* **LISTED RECORDS**
- - - - -
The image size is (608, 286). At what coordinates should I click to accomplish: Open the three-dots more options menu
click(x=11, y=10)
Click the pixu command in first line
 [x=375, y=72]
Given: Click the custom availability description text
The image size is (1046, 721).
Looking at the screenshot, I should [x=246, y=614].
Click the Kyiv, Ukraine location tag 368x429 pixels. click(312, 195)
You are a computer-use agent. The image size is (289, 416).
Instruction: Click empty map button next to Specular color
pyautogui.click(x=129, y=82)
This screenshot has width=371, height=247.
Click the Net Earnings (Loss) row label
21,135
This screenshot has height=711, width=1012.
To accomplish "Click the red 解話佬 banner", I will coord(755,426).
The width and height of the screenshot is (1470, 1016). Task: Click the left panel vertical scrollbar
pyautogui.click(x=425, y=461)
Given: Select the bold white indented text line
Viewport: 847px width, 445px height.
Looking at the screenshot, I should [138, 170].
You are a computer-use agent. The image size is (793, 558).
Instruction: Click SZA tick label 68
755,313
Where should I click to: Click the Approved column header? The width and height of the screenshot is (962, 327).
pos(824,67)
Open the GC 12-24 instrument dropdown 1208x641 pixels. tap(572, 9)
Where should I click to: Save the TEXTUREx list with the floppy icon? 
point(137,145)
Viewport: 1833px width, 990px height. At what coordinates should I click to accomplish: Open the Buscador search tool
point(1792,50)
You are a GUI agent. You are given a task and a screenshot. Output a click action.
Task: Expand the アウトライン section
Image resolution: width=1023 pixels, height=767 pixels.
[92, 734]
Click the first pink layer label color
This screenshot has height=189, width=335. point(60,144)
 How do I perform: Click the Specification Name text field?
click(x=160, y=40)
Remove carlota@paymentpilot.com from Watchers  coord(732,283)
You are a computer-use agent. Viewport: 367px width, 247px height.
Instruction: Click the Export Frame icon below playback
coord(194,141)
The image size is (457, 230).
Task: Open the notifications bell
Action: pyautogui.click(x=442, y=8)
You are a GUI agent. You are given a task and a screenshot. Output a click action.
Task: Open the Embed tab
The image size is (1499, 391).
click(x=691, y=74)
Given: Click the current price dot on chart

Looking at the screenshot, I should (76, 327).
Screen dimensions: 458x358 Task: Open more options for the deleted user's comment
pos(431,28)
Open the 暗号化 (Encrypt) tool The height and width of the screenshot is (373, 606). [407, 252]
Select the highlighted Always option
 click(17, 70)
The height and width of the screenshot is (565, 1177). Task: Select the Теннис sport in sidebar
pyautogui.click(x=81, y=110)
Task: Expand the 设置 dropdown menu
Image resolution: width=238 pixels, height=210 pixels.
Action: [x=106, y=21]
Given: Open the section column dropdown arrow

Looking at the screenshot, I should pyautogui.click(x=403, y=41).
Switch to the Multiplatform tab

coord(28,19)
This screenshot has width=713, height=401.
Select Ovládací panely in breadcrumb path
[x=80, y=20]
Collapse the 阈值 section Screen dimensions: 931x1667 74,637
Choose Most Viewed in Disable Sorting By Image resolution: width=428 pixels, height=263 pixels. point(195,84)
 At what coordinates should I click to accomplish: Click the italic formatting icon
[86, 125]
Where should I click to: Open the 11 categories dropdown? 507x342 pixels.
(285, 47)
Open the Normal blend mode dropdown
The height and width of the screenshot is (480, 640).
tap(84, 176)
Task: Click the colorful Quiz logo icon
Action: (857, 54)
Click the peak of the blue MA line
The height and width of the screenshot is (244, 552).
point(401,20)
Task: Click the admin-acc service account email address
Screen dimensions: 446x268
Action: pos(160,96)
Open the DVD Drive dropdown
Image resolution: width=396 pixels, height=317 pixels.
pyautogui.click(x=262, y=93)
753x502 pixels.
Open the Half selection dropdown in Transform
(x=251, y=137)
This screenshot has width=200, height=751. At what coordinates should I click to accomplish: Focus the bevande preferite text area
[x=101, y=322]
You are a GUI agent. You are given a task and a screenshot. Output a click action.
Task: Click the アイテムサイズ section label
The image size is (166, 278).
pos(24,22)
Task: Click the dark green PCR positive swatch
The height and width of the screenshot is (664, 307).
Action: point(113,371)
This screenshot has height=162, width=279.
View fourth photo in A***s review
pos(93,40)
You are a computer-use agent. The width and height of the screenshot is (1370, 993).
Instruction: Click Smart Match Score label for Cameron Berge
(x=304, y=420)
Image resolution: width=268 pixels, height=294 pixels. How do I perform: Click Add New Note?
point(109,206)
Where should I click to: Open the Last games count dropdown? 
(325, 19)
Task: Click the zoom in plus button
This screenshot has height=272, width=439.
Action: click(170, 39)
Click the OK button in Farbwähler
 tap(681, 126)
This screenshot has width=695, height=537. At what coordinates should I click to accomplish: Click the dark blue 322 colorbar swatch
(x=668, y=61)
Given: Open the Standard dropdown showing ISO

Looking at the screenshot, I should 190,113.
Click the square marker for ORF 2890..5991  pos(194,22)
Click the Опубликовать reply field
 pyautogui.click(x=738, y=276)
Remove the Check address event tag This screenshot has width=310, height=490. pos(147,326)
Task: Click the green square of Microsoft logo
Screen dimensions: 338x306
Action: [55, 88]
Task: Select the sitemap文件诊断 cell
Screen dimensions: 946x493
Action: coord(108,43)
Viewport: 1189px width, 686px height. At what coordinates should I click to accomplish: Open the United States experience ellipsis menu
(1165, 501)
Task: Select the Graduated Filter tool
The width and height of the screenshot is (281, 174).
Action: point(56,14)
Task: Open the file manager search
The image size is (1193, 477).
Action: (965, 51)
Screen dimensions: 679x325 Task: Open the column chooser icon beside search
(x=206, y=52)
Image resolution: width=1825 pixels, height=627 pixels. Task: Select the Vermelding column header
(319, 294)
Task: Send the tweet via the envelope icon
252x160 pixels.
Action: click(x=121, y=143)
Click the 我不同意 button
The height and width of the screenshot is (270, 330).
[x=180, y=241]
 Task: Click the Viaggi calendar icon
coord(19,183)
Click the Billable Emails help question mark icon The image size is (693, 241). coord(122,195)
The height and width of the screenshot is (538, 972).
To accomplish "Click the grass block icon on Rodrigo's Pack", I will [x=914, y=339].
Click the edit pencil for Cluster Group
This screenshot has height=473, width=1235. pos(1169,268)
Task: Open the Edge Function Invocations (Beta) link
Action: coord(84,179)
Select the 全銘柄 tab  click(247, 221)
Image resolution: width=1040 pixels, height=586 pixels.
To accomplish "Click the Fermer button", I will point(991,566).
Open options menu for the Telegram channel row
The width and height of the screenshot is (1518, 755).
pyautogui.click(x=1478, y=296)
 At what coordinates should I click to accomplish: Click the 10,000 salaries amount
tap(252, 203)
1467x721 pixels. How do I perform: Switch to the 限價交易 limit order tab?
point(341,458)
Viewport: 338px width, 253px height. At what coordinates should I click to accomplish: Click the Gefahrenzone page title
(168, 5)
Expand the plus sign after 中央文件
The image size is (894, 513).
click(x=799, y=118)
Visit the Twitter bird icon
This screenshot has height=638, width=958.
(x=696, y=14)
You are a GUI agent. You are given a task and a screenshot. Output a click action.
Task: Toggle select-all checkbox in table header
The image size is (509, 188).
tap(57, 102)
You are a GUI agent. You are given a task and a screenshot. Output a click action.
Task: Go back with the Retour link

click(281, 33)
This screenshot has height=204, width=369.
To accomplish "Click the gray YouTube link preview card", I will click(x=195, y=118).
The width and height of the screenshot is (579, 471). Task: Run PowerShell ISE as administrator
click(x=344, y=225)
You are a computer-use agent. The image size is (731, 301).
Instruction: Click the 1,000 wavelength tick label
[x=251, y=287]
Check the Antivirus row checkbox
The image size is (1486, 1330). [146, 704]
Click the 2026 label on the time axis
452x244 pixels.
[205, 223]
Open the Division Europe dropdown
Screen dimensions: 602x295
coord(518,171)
- - - - -
* **WHAT THE EXERCISE ASKS**
Every entry must be quoted exactly as it appears above.

* **RESULT BELOW**
The image size is (608, 286). At what coordinates should I click to accomplish: Open the three-dots more options menu
click(x=11, y=10)
Click the pixu command in first line
 [x=375, y=72]
Given: Click the custom availability description text
The image size is (1046, 721).
Looking at the screenshot, I should [x=246, y=614].
Click the Kyiv, Ukraine location tag 368x429 pixels. click(312, 195)
You are a computer-use agent. The image size is (289, 416).
Instruction: Click empty map button next to Specular color
pyautogui.click(x=129, y=82)
This screenshot has width=371, height=247.
Click the Net Earnings (Loss) row label
21,135
This screenshot has height=711, width=1012.
To accomplish "Click the red 解話佬 banner", I will coord(755,426).
The width and height of the screenshot is (1470, 1016). Task: Click the left panel vertical scrollbar
pyautogui.click(x=425, y=461)
Given: Select the bold white indented text line
Viewport: 847px width, 445px height.
Looking at the screenshot, I should [138, 170].
You are a computer-use agent. The image size is (793, 558).
Instruction: Click SZA tick label 68
755,313
Where should I click to: Click the Approved column header? The width and height of the screenshot is (962, 327).
pos(824,67)
Open the GC 12-24 instrument dropdown 1208x641 pixels. tap(572, 9)
Where should I click to: Save the TEXTUREx list with the floppy icon? 
point(137,145)
Viewport: 1833px width, 990px height. At what coordinates should I click to accomplish: Open the Buscador search tool
point(1792,50)
You are a GUI agent. You are given a task and a screenshot. Output a click action.
Task: Expand the アウトライン section
Image resolution: width=1023 pixels, height=767 pixels.
[92, 734]
Click the first pink layer label color
This screenshot has height=189, width=335. point(60,144)
 How do I perform: Click the Specification Name text field?
click(x=160, y=40)
Remove carlota@paymentpilot.com from Watchers  coord(732,283)
You are a computer-use agent. Viewport: 367px width, 247px height.
Instruction: Click the Export Frame icon below playback
coord(194,141)
The image size is (457, 230).
Task: Open the notifications bell
Action: pyautogui.click(x=442, y=8)
You are a GUI agent. You are given a task and a screenshot. Output a click action.
Task: Open the Embed tab
The image size is (1499, 391).
click(x=691, y=74)
Given: Click the current price dot on chart

Looking at the screenshot, I should (76, 327).
Screen dimensions: 458x358 Task: Open more options for the deleted user's comment
pos(431,28)
Open the 暗号化 (Encrypt) tool The height and width of the screenshot is (373, 606). [407, 252]
Select the highlighted Always option
 click(17, 70)
The height and width of the screenshot is (565, 1177). Task: Select the Теннис sport in sidebar
pyautogui.click(x=81, y=110)
Task: Expand the 设置 dropdown menu
Image resolution: width=238 pixels, height=210 pixels.
Action: [x=106, y=21]
Given: Open the section column dropdown arrow

Looking at the screenshot, I should pyautogui.click(x=403, y=41).
Switch to the Multiplatform tab

coord(28,19)
This screenshot has width=713, height=401.
Select Ovládací panely in breadcrumb path
[x=80, y=20]
Collapse the 阈值 section Screen dimensions: 931x1667 74,637
Choose Most Viewed in Disable Sorting By Image resolution: width=428 pixels, height=263 pixels. point(195,84)
 At what coordinates should I click to accomplish: Click the italic formatting icon
[86, 125]
Where should I click to: Open the 11 categories dropdown? 507x342 pixels.
(285, 47)
Open the Normal blend mode dropdown
The height and width of the screenshot is (480, 640).
tap(84, 176)
Task: Click the colorful Quiz logo icon
Action: (857, 54)
Click the peak of the blue MA line
The height and width of the screenshot is (244, 552).
point(401,20)
Task: Click the admin-acc service account email address
Screen dimensions: 446x268
Action: pos(160,96)
Open the DVD Drive dropdown
Image resolution: width=396 pixels, height=317 pixels.
pyautogui.click(x=262, y=93)
753x502 pixels.
Open the Half selection dropdown in Transform
(x=251, y=137)
This screenshot has width=200, height=751. At what coordinates should I click to accomplish: Focus the bevande preferite text area
[x=101, y=322]
You are a GUI agent. You are given a task and a screenshot. Output a click action.
Task: Click the アイテムサイズ section label
The image size is (166, 278).
pos(24,22)
Task: Click the dark green PCR positive swatch
The height and width of the screenshot is (664, 307).
Action: point(113,371)
This screenshot has height=162, width=279.
View fourth photo in A***s review
pos(93,40)
You are a computer-use agent. The width and height of the screenshot is (1370, 993).
Instruction: Click Smart Match Score label for Cameron Berge
(x=304, y=420)
Image resolution: width=268 pixels, height=294 pixels. How do I perform: Click Add New Note?
point(109,206)
Where should I click to: Open the Last games count dropdown? 
(325, 19)
Task: Click the zoom in plus button
This screenshot has height=272, width=439.
Action: click(170, 39)
Click the OK button in Farbwähler
 tap(681, 126)
This screenshot has width=695, height=537. At what coordinates should I click to accomplish: Click the dark blue 322 colorbar swatch
(x=668, y=61)
Given: Open the Standard dropdown showing ISO

Looking at the screenshot, I should 190,113.
Click the square marker for ORF 2890..5991  pos(194,22)
Click the Опубликовать reply field
 pyautogui.click(x=738, y=276)
Remove the Check address event tag This screenshot has width=310, height=490. pos(147,326)
Task: Click the green square of Microsoft logo
Screen dimensions: 338x306
Action: [55, 88]
Task: Select the sitemap文件诊断 cell
Screen dimensions: 946x493
Action: coord(108,43)
Viewport: 1189px width, 686px height. At what coordinates should I click to accomplish: Open the United States experience ellipsis menu
(1165, 501)
Task: Select the Graduated Filter tool
The width and height of the screenshot is (281, 174).
Action: point(56,14)
Task: Open the file manager search
The image size is (1193, 477).
Action: (965, 51)
Screen dimensions: 679x325 Task: Open the column chooser icon beside search
(x=206, y=52)
Image resolution: width=1825 pixels, height=627 pixels. Task: Select the Vermelding column header
(319, 294)
Task: Send the tweet via the envelope icon
252x160 pixels.
Action: click(x=121, y=143)
Click the 我不同意 button
The height and width of the screenshot is (270, 330).
[x=180, y=241]
 Task: Click the Viaggi calendar icon
coord(19,183)
Click the Billable Emails help question mark icon The image size is (693, 241). coord(122,195)
The height and width of the screenshot is (538, 972).
To accomplish "Click the grass block icon on Rodrigo's Pack", I will [x=914, y=339].
Click the edit pencil for Cluster Group
This screenshot has height=473, width=1235. pos(1169,268)
Task: Open the Edge Function Invocations (Beta) link
Action: coord(84,179)
Select the 全銘柄 tab  click(247, 221)
Image resolution: width=1040 pixels, height=586 pixels.
To accomplish "Click the Fermer button", I will point(991,566).
Open options menu for the Telegram channel row
The width and height of the screenshot is (1518, 755).
pyautogui.click(x=1478, y=296)
 At what coordinates should I click to accomplish: Click the 10,000 salaries amount
tap(252, 203)
1467x721 pixels. How do I perform: Switch to the 限價交易 limit order tab?
point(341,458)
Viewport: 338px width, 253px height. At what coordinates should I click to accomplish: Click the Gefahrenzone page title
(168, 5)
Expand the plus sign after 中央文件
The image size is (894, 513).
click(x=799, y=118)
Visit the Twitter bird icon
This screenshot has height=638, width=958.
(x=696, y=14)
You are a GUI agent. You are given a task and a screenshot. Output a click action.
Task: Toggle select-all checkbox in table header
The image size is (509, 188).
tap(57, 102)
You are a GUI agent. You are given a task and a screenshot. Output a click action.
Task: Go back with the Retour link

click(281, 33)
This screenshot has height=204, width=369.
To accomplish "Click the gray YouTube link preview card", I will click(x=195, y=118).
The width and height of the screenshot is (579, 471). Task: Run PowerShell ISE as administrator
click(x=344, y=225)
You are a computer-use agent. The image size is (731, 301).
Instruction: Click the 1,000 wavelength tick label
[x=251, y=287]
Check the Antivirus row checkbox
The image size is (1486, 1330). [146, 704]
Click the 2026 label on the time axis
452x244 pixels.
[205, 223]
Open the Division Europe dropdown
Screen dimensions: 602x295
coord(518,171)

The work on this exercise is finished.